Private Letter Ruling
The response or interpretation issued by the
Internal Revenue Service to a specific taxpayer or taxpayers about a specific
question on tax law or a request for an interpretation of the tax code.
Probate
The court-supervised process of administering a
will.
Probate Estate
Property that passes to beneficiaries according
to the terms of a will.
Probated
Refers to a will that has gone through the legal
process of probate and thereby determined by a court to be either valid or
invalid. Once the probate process is complete and the will proven valid, the
property in the estate can be distributed according to the terms of the will. In
current usage, the term 'probate' has been expanded to generally include all
matters and proceedings relating to the administration of to estates,
guardianships, etc.
Promissory Note
A written promise committing the borrower to pay
the lender a specified sum of money either on demand or at a fixed or
determinable future date, with or without interest.

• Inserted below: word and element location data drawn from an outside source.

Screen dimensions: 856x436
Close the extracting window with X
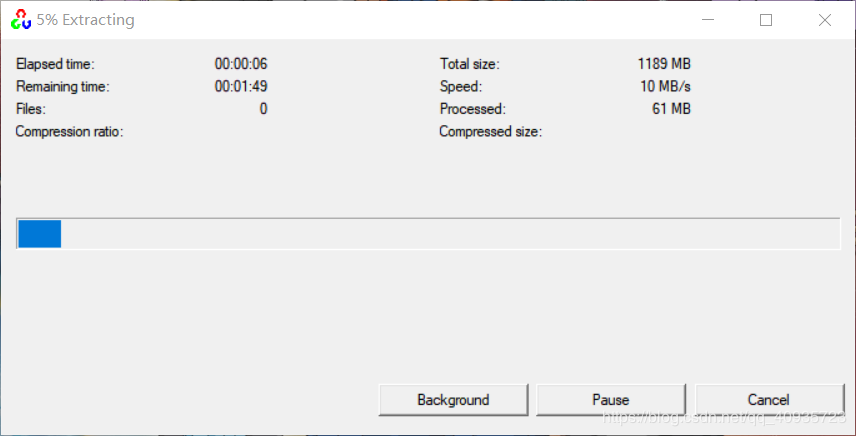click(825, 20)
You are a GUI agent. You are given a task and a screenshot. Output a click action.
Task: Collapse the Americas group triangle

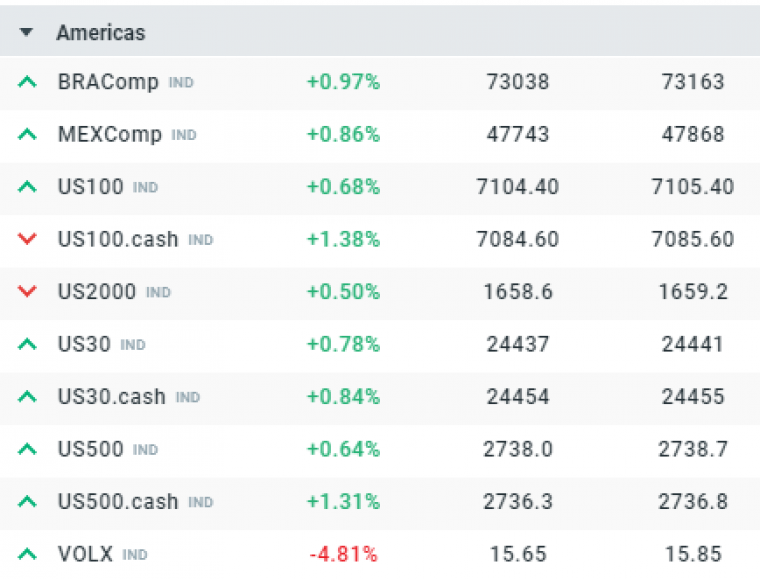(27, 33)
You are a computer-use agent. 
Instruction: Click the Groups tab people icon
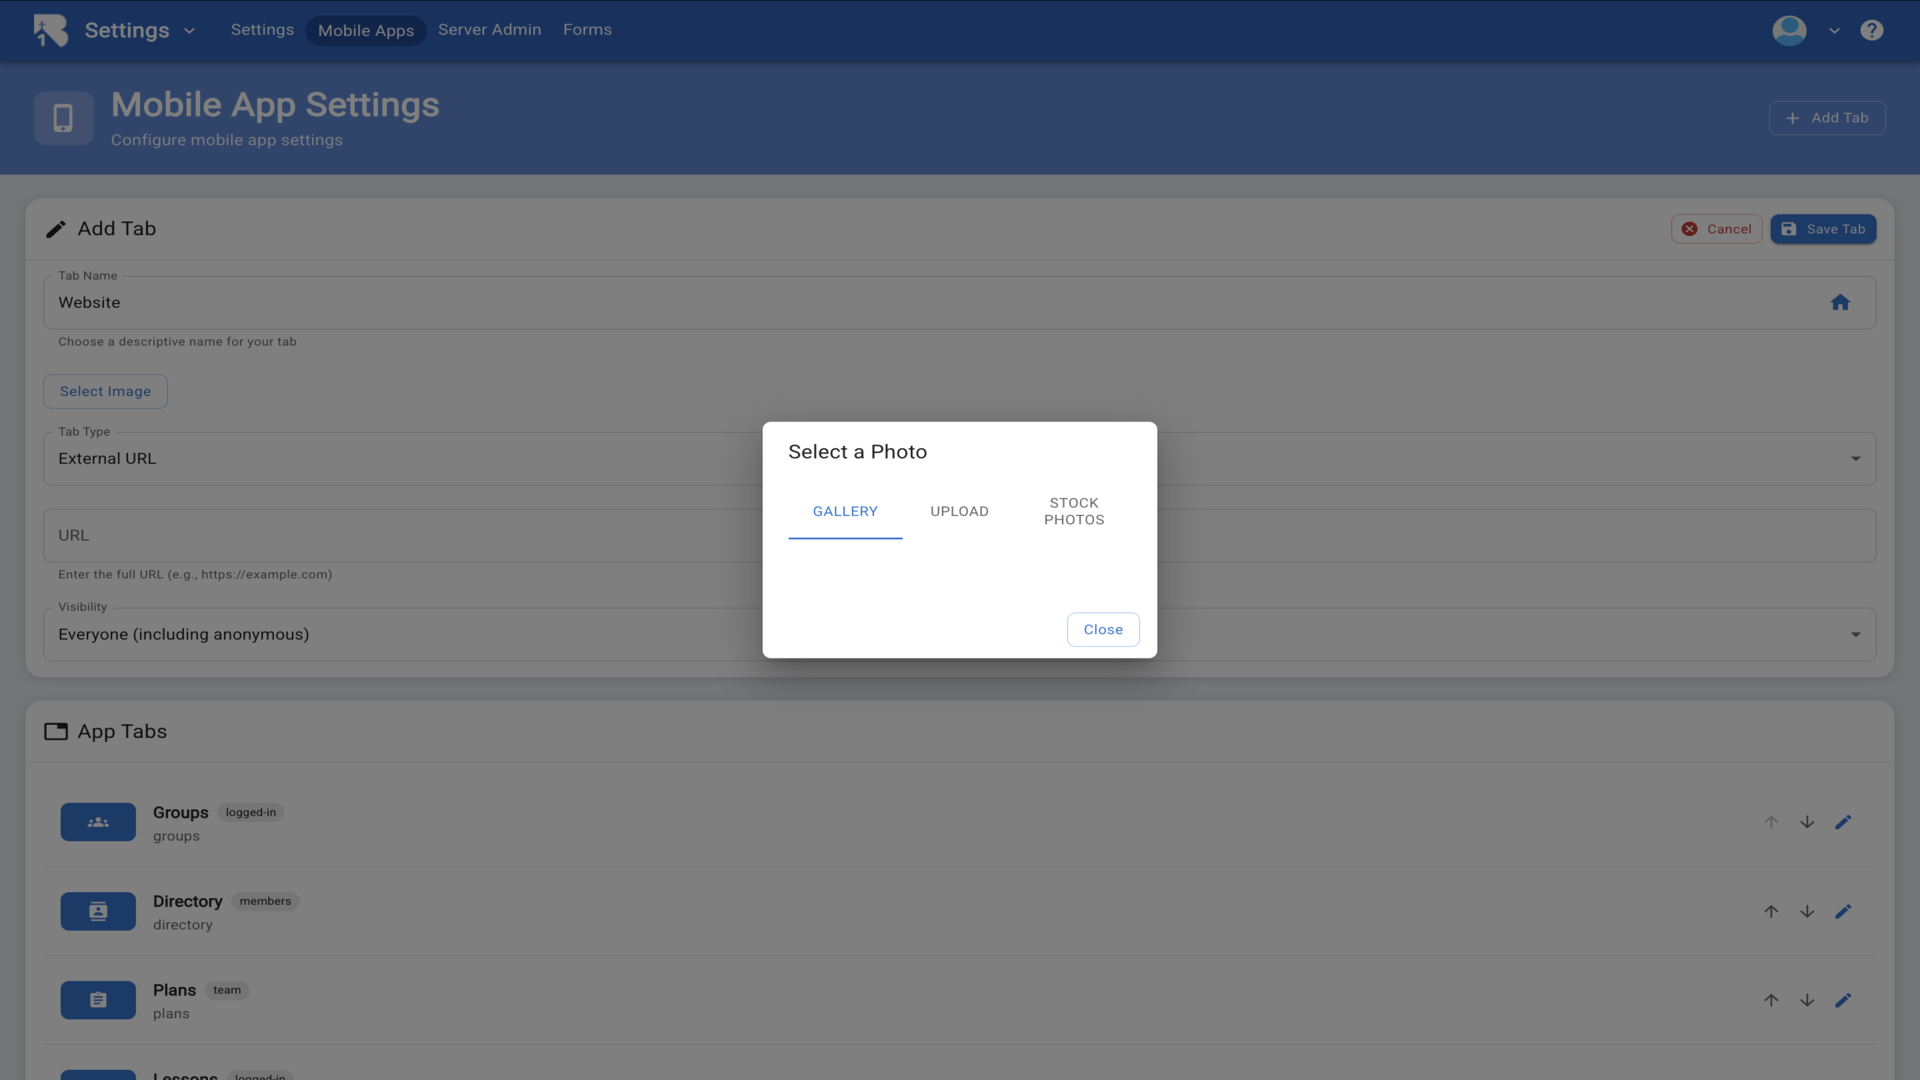(x=98, y=822)
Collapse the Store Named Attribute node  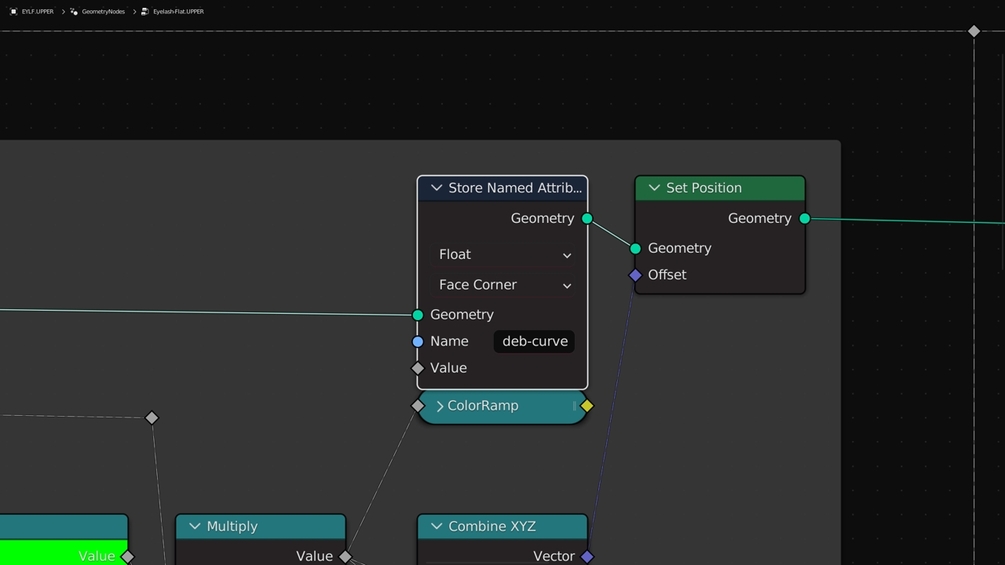tap(436, 188)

Instruments meeting this
criteria are generally negotiable.
Property Damage Liability
Coverage
Part of a standard auto insurance policy that
covers you (up to the policy limit) for losses that result when you damage or
destroy someone else's personal property. This is required coverage in most
states.
Prospectus
A formal written offer to sell securities that
sets forth the plan for a proposed business enterprise or the facts concerning
an existing one that an investor needs in order to make an informed decision.
Provisions
Words, sentences, and paragraphs in an insurance
contract that specify the terms and limitations of the policy as well as the
rights and obligations of the insured and the insurer.
Proximate Cause
In property/casualty insurance, the cause of a
loss whereby that cause, the loss itself, and all intervening events form an
unbroken chain.
Public Offering
The offering to the investment public of new
securities, after registration requirements of the Securities and Exchange
commission (SEC) have been complied with, at a public offering price agreed upon
by the issuer and the investment bankers.
Pure Insurance
The difference between the face amount of a life
insurance policy and and its cash value.